Node's module system problem was solved by an update in mid-2022.

CommonJS and ECMAScript modules

When Node was created, the de-facto standard for JavaScript modules was CommonJS, which is what npm originally supported. Since then, the ECMAScript committee officially blessed ECMAScript modules, also known as ES modules, which is supported by the jspm package manager. Deno also supports ES modules.

Experimental support for ES modules was added in Node.js 12.12 and is stable from Node.js 16 forward. TypeScript 4.7 also supports ES modules for Node.js 16.

The way to load a CommonJS module in JavaScript is to use the require statement. The way to load an ECMAScript module is to use an import statement along with a matching export statement.

The latest Node.js has loaders for both CommonJS and ES modules. How are they different? The CommonJS loader is fully synchronous; is responsible for handling require() calls; supports folders as modules; and tries adding extensions (.js, .json, or .node) if one was omitted from the require() call. The CommonJS loader cannot be used to load ECMAScript modules. The ES modules loader is asynchronous; is responsible for handling both import statements and import() expressions; does not support folders as modules (directory indexes such as ./startup/index.js must be fully specified); does not search for extensions; and accepts only .js, .mjs, and .cjs extensions for JavaScript text files. ES modules can be used to load JavaScript CommonJS modules.

Why Deno is better for security

It is well known that Deno improves security over Node. Mainly, this is because Deno, by default, does not let a program access disk, network, subprocesses, or environmental variables. When you need to allow any of these, you can opt-in with a command-line flag, which can be as granular as you like; for example, --allow-read=/tmp or --allow-net=google.com. Another security improvement in Deno is that it always dies on uncaught errors. Node, by contrast, will allow execution to proceed after an uncaught error, with unpredictable results.

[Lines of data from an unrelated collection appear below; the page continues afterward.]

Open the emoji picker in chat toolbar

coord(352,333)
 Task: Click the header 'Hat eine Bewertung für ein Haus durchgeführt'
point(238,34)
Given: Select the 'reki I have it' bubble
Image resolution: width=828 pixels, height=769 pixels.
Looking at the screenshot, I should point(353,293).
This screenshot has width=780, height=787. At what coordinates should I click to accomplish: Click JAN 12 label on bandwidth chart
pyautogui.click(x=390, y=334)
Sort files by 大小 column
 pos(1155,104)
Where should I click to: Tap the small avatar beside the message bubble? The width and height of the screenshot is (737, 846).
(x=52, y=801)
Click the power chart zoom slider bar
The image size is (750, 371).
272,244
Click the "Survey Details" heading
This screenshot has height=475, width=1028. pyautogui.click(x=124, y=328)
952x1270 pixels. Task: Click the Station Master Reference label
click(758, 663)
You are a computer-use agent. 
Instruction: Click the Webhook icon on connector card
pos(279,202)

Can you use Node.js and Deno together?

As you consider whether to use Node.js or Deno for your next server-side JavaScript project, you’ll probably wonder whether you can combine them. The answer to that is a definite "maybe."

First off, many times, using Node packages from Deno just works. Even better, there are workarounds for many of the common stumbling blocks. These include using the std/node modules of the Deno standard library to "polyfill" the built-in modules of Node; using CDNs to access the vast majority of npm packages in ways that work under Deno; and using import maps. Moreover, Deno has a Node compatibility mode starting with Deno 1.15.

On the downside, Node’s plugin system is incompatible with Deno; Deno’s Node compatibility mode doesn’t support TypeScript; and a few built-in Node modules (such as vm) are incompatible with Deno.

If you’re a Node user thinking of switching to Deno, here’s a cheat sheet to help you.

Using TypeScript with Deno

Deno treats TypeScript as a first-class language, just like JavaScript or WebAssembly. It converts TypeScript (as well as TSX and JSX) into JavaScript, using a combination of the TypeScript compiler, which is built into Deno, and a Rust library called swc. When the code has been type-checked (if checking is enabled) and transformed, it is stored in a cache. In other words, unlike Node.js or a browser, you don’t need to manually transpile your TypeScript for Deno with the tsc compiler.

As of Deno 1.23, there is no TypeScript type-checking in Deno by default. Since most developers interact with the type-checker through their editor, type-checking again when Deno starts up doesn’t make a lot of sense. That said, you can enable type-checking with the --check flag to Deno.

NodeJS or Deno?

As you might expect, the answer of which technology is better for your use case depends on many factors. My bottom line: If you have an existing Node.js deployment that isn’t broken, then don’t fix it. If you have a new project that you intend to write in TypeScript, then I'd strongly consider Deno. However, if your TypeScript project needs to use multiple Node.js packages that do not have Deno equivalents, you will need to weigh the Deno project's feasibility. Starting with a proof-of-concept is pretty much mandatory: It’s hard to predict whether you can make a given Node.js package work in Deno without trying it.